Pragmatic Programming Techniques: Reinforcement Learning

Showing posts with label Reinforcement Learning. Show all posts

Sunday, September 2, 2018

Structure Learning and Imitation Learning

In classical prediction use case, the predicted output is either a number (for regression) or category (for classification). A set of training data (x, y) where x is the input and y is the labeled output is provided to train a parameterized predictive model.

The model is characterized by a set of parameters w
Given an input x, for the model predicts y_hat = f(x; w) for regression, or the model predicts the probability of each possible class for classification
Define a Lost function L(y, y_hat) for regression, or L(y, P(y=a | x), P(y=b | x) ...), find the parameters w to minimize L

This problem is typically view as an optimization problem, and use gradient descent approach to solve it.

Need for Structure Learning

However, in some cases, y is not as simple as a number or a class. For example

For machine translation, x is a sentence in English, and y is a translated sentence in French
For self-driving-vehicle, x is a camera image, and y is the control action on steering wheel, brake, gas pedal

In these cases, the output y can be viewed as an object. But wait, can we break down the object as multiple numbers / categories and use the classical regression / classification approach to solve it ? Not quite, because the lost function cannot be just formulated as the summation of loss of individual components. For example, two French sentences using different words may still be a very good translation of the same English sentence. So we need to generalize a bit more and introduce the concept of an object and compatibility here.

The prediction problem can be generalized as: Given input x, finding an object y such that y is the "most compatible" with x. The compatibility is a parameterized function that we are going to learn from the training data.

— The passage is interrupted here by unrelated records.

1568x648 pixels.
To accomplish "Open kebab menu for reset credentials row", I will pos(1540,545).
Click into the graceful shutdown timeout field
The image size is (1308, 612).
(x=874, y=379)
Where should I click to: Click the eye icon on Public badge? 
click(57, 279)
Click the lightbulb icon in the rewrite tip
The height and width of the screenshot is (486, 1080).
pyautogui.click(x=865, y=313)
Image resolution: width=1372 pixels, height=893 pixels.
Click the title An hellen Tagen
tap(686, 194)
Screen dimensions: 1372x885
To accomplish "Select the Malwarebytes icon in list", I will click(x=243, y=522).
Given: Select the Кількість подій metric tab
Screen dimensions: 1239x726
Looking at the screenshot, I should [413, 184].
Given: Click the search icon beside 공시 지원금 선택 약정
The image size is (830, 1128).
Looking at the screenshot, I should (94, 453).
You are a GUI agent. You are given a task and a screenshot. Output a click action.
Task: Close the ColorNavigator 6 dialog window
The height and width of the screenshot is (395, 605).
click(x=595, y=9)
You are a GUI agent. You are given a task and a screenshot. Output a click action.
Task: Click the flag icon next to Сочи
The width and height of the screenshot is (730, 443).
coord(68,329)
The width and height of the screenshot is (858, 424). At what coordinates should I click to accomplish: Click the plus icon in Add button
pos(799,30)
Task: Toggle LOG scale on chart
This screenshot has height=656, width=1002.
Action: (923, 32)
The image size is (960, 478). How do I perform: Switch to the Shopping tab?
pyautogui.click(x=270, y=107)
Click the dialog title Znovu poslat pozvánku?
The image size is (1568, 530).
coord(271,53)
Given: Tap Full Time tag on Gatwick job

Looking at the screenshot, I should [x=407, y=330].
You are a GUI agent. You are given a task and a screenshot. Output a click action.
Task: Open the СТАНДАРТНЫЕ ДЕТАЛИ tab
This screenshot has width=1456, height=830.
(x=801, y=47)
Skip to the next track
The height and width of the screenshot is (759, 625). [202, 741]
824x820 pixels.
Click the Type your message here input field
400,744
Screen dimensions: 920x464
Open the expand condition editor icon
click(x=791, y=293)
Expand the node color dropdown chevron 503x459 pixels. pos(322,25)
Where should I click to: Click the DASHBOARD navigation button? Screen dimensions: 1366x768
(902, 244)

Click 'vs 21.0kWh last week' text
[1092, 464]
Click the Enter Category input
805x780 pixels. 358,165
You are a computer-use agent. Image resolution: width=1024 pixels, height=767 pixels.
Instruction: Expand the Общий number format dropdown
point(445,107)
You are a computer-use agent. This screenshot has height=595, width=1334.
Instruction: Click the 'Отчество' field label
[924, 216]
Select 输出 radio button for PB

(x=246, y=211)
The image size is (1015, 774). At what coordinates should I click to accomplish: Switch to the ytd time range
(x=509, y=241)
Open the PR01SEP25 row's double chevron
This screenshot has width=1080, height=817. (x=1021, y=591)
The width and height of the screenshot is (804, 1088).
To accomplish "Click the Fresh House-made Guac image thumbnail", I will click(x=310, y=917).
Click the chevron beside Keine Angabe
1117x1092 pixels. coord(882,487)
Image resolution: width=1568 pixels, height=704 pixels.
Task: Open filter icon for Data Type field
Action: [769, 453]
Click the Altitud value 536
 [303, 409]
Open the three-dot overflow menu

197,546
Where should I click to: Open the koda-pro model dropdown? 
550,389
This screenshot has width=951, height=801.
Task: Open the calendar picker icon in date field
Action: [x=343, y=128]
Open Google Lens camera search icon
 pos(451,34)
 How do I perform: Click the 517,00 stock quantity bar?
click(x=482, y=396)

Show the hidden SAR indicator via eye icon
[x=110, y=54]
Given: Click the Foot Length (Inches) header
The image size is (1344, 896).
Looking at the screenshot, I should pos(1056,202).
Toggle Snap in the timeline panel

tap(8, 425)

The compatibility function is defined as F(x, y; w)
During training phase, we tune parameter w such that for every sample in training data, F(x, y; w) is the maximum. In other words, F(x, Y=y; w) > F(x, Y=other_val; w)

Notice that the training process is different from classical ML in the following way.

There are two optimization loop here. a) Given parameter w, find y_opt that maximize F(x,y,w). b) Given Lost = gap between F(x,y,w) and F(x,y_opt,w), find w that minimize the gap.
It turns out the first optimization is solved in a problem specific way while the second optimization can be solved by classical gradient descent approach.

After we learn the compatibility function parameters, at inference phase, we will apply the first optimization to the given input x to find the most compatible y_opt such that F(x, y_opt; w) is the maximum.

Rather than trying to exactly match y_hat to y in the training data, structure learning enable us to learn a more abstract relationship (ie: compatibility) between x and y so that we can output other equally-good y even it is not the same as the y in the training data. This more-generalized form is very powerful when we don't have a lot of training data. The downside of structure learning is it is compute intensive, because at inference phase it needs to solve an optimization problem which is typically expensive.

Imitation Learning

In a typical setting of Reinforcement Learning, an digital agent observe the state from the environment, formulate its policy to determine an action that it believes will maximize its accumulative future reward, take the action, get the reward from the environment and transition to the next state. Reinforcement learning is about how the agent optimize its policy along its experience when interacting with the environment.

For an overview of Reinforcement Learning and basic algorithm, you can visit my previous blog here.

Basically, reinforcement learning is based on a trial-and-error approach to learn the lesson. This approach can be very costly because during the trial process, serious mistake can be made (imagine if we use reinforcement learning to learn self-driving car, we may crash many cars before we learn something meaningful). In practice, people rely on simulator to mimic the environment. However, coming up good simulator is not easy because it requires a very deep understanding of how the actual environment behaves, this is one of the limitation that restrict reinforcement learning to be broadly applied.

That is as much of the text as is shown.